Minijobs müssen zurückgedrängt werden

(PresseBox) (Saarbrücken, ) "Im Saarland gibt es durchschnittlich mehr Minijobs als in den anderen westdeutschen Bundesländern. Diese Entwicklung muss dringend gestoppt werden", so der AK-Vorstandsvorsitzende Hans Peter Kurtz. Er reagiert damit auf die Ergebnisse einer aktuellen Studie des Nürnberger Instituts für Arbeitsmarkt und Berufsforschung (IAB). Rund 68.000 Saarländerinnen und Saarländer sind heute ausschließlich geringfügig entlohnte Beschäftigte.
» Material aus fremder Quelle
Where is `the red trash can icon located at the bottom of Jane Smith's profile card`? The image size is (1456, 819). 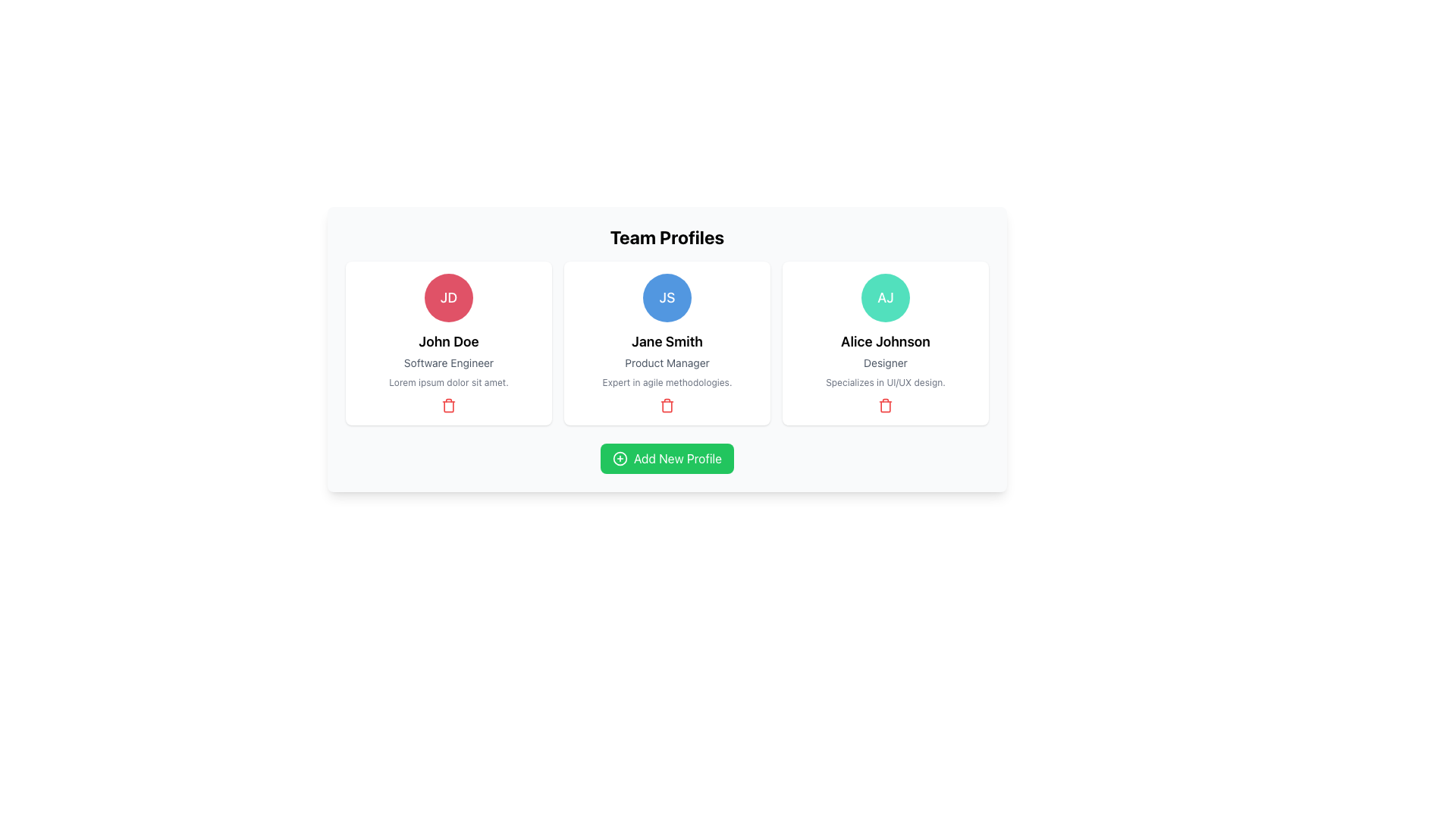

Sind im westdeutschen Durchschnitt 14 Prozent aller Arbeitnehmer in Minijobs tätig, so fällt die Quote für das Saarland mit über 15 Prozent noch höher aus. "Aber das ist noch nicht das ganze Problem. Hinzu kommen noch 30.000 im Nebenjob geringfügig entlohnte Beschäftigte, die den Minijob neben ihrer sozialversicherungspflichtigen Tätigkeit ausüben, damit sie überhaupt über die Runden kommen", so Hans Peter Kurtz weiter. Als sehr kritisch schätzt die Arbeitskammer die Situation im Gastgewerbe ein, wo mehr als die Hälfte aller Arbeitsplätze von Minijobbern besetzt seien. Im Handel liege die Quote bei einem Drittel.

Knapp zwei Drittel aller Minijobber seien Frauen, in der Regel arbeiteten die Minijobber zu Niedriglöhnen und sie erwerben selten Rentenversicherungsansprüche. "Wir sehen hier eine drohende Altersarmut, Minijobber haben kaum Chancen auf Weiterbildung. Zudem sind Übergänge in reguläre Beschäftigung die Ausnahme", so Kurtz weiter.

Das Problem der prekären Beschäftigungsverhältnisse insgesamt sei im Saarland besonders ausgeprägt. Neben den Minijobs bereiteten vor allen Dingen Leiharbeit, Werkverträge und Niedriglohnbeschäftigung Sorgen. "Hier muss dringend gehandelt werden: Wir brauchen sozialversicherungspflichtige Beschäftigungsverhältnisse mit guten Arbeitsbedingungen und fairen Löhnen! Und dafür brauchen wir endlich einen gesetzlichen Mindestlohn", fordert der AK-Vorstandsvorsitzende.